While studying mathematics at Poznań University, Rejewski had attended a secret cryptology course conducted by the Polish General Staff’s Cipher Bureau, which he joined full-time in 1932. The Bureau had achieved little success reading Enigma and in late 1932 set Rejewski to work on the problem. After only a few weeks, he deduced the secret internal wiring of the Enigma. Rejewski and his two mathematician colleagues then developed an assortment of techniques for the regular decryption of Enigma messages. Rejewski’s contributions included devising the cryptologic “card catalog,” derived using his “cyclometer,” and the “cryptologic bomb.”

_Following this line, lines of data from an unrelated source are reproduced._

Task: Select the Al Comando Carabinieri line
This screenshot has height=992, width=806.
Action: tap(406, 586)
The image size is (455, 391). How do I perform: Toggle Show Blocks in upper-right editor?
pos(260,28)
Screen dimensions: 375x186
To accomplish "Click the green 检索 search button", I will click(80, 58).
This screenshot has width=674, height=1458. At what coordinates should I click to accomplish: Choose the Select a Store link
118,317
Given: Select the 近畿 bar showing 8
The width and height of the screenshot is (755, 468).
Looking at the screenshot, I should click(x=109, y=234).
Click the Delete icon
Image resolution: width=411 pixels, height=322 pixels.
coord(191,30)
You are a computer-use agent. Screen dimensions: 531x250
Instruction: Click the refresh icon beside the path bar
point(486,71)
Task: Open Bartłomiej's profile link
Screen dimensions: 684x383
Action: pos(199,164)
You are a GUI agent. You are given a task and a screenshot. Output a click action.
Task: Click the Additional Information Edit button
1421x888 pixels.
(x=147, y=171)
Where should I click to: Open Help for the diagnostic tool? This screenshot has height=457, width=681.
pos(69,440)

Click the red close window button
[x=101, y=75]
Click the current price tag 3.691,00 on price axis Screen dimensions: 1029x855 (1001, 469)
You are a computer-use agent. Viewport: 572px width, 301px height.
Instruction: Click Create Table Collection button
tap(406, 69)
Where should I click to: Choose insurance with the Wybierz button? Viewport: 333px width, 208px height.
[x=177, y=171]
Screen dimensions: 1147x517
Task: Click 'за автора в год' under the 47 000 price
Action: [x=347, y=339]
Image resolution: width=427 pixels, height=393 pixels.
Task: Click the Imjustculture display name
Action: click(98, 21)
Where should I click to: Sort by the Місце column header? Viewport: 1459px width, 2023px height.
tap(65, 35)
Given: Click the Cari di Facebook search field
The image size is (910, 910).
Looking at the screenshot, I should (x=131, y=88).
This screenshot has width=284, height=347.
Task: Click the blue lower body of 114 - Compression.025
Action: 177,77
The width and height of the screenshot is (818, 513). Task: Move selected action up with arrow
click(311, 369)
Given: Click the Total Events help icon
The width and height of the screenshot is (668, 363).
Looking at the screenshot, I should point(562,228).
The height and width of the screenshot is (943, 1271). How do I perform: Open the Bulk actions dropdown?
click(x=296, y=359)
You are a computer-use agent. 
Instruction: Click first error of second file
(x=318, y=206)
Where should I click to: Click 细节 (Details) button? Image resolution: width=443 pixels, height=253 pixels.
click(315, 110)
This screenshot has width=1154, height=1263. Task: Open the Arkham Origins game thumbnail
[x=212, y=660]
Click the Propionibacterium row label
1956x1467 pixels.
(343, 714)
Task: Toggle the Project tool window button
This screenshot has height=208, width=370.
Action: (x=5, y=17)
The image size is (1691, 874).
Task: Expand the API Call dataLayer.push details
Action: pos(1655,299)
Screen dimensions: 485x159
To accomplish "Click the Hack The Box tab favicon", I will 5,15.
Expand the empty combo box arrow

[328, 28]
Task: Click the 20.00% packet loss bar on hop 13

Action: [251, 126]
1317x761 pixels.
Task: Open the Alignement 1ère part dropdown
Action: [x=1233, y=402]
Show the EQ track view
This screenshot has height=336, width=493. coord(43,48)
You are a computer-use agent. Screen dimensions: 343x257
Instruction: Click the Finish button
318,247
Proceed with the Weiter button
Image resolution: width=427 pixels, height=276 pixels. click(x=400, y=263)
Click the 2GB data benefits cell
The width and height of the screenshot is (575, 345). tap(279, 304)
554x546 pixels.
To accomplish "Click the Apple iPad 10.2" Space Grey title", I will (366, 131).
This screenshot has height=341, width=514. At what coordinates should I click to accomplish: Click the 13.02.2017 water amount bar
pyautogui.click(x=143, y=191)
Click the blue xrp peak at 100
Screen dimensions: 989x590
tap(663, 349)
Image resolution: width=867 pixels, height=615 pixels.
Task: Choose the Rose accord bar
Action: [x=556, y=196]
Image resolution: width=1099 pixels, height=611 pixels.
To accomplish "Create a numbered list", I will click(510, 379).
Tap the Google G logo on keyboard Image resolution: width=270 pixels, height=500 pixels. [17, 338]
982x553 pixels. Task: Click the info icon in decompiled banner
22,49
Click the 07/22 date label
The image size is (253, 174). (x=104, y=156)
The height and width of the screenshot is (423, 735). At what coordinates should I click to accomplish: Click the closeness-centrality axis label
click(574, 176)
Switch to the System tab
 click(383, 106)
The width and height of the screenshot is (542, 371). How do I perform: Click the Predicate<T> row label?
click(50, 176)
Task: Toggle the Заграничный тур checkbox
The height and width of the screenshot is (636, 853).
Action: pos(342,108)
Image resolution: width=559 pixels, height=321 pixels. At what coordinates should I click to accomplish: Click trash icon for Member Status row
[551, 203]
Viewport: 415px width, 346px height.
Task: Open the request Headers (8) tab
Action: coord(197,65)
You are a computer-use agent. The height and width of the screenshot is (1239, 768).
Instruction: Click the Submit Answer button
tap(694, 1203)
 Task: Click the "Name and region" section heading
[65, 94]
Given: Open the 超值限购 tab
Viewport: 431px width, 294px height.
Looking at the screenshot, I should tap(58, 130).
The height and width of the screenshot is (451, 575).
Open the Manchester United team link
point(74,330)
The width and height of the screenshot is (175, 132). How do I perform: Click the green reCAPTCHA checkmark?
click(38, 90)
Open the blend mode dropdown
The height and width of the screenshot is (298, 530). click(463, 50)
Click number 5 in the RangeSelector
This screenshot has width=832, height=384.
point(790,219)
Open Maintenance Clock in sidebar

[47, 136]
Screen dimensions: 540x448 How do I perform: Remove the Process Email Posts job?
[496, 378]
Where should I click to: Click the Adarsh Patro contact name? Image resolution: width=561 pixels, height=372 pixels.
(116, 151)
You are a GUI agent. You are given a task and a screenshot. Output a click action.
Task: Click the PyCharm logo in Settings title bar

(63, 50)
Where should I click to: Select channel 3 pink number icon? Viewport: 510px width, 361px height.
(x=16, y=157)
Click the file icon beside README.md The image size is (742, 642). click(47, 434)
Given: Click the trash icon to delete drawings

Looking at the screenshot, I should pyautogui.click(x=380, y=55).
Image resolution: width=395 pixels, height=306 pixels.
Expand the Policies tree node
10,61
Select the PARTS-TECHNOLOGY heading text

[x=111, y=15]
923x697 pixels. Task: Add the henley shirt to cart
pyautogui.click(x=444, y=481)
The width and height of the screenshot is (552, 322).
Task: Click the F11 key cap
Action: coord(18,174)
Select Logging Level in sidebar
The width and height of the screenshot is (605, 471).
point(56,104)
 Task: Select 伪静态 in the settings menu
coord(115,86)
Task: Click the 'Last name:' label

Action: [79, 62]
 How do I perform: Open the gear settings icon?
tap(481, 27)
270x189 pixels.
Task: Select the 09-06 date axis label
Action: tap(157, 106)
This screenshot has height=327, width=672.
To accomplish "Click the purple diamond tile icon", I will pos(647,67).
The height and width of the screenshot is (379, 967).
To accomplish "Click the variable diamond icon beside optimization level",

Five weeks before the German invasion of Poland in 1939, Rejewski and his colleagues presented their results on Enigma decryption to French and British intelligence representatives. Shortly after the outbreak of war, the Polish cryptologists were evacuated to France, where they continued their work in collaboration with the British and French. They were again compelled to evacuate after the fall of France in June 1940, but within months returned to work undercover in Vichy France. After the country was fully occupied by Germany in November 1942, Rejewski and fellow mathematician Henryk Zygalski fled, via Spain, Portugal and Gibraltar, to Britain. There they worked at a Polish Army unit, solving low-level German ciphers. In 1946 Rejewski returned to his family in Poland and worked as an accountant, remaining silent about his cryptologic work until 1967.